Tucked between Alvaston and Osmaston to the south of Derby city centre, Wilmorton runs along the A6 from Deadman’s Lane to the Canal Bridge. The suburb grew out of the Osmaston Hall estate after it was broken up in the 1880s, and the post office gave it the name Wilmorton in 1887, after Sir George Wilmot-Horton, 5th Baronet, of Osmaston.

The Derby Canal and its Legacy

In 1796 the Derby Canal was cut through Wilmorton, bringing trade to what had been a quiet corner of the estate. The canal operated for well over a century before closing in 1964, after which it was converted into a cycle track. Work is currently under way to restore it. A pub beside the canal, The Navigation, was first built in 1796 when the waterway opened, then rebuilt in 1895 to a design by Derby architect James Wright. The other local pub, the Portland Hotel, sits on the corner of London Road and Dickinson Street.
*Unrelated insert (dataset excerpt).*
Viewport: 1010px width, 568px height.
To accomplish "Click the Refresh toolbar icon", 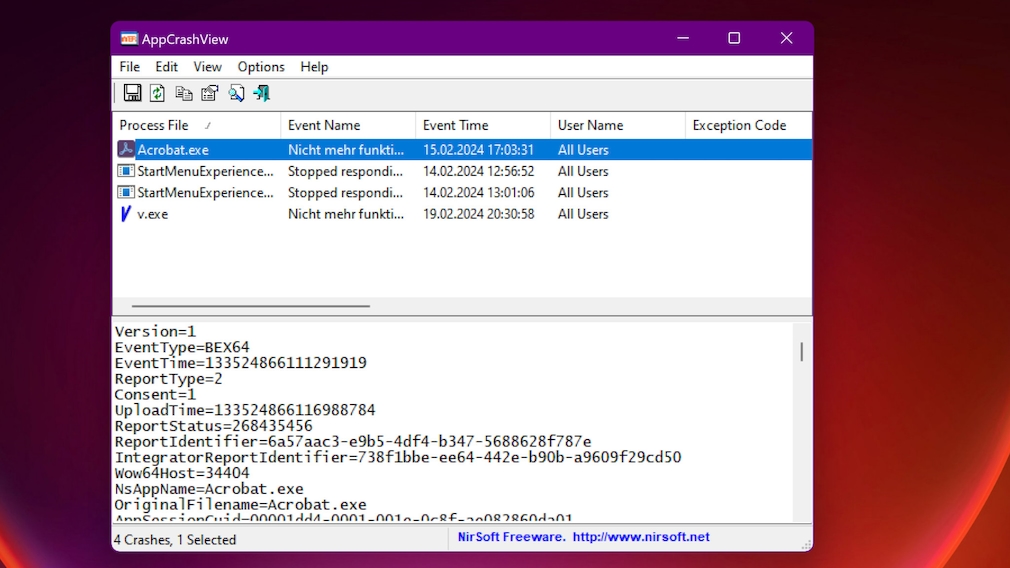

Housing, Education, and Later Development

Most of the original housing in Wilmorton was put up by the Midland Railway Company. A school opened in 1893, and in 1904 a red-brick church dedicated to Saint Osmund was constructed. Behind the housing, the London Midland and Scottish Railway Company built a railway college in 1937 in a neoclassical style; that building is now used as the Derby Conference Centre. The former Wilmorton campus of Derby College, which stood off Harrow Street and was known at various times as Derby College of Further Education and Derby Tertiary College, was demolished around 2006 and replaced by a housing development called City Point. Some of its facilities moved to a site on Nottingham Road called Mason’s Place, and others transferred to the main college site in Mackworth. In the late 1990s, a new stretch of the A6 was built from Wilmorton through Pride Park to the Cockpitt roundabout, a road now known as Pride Parkway.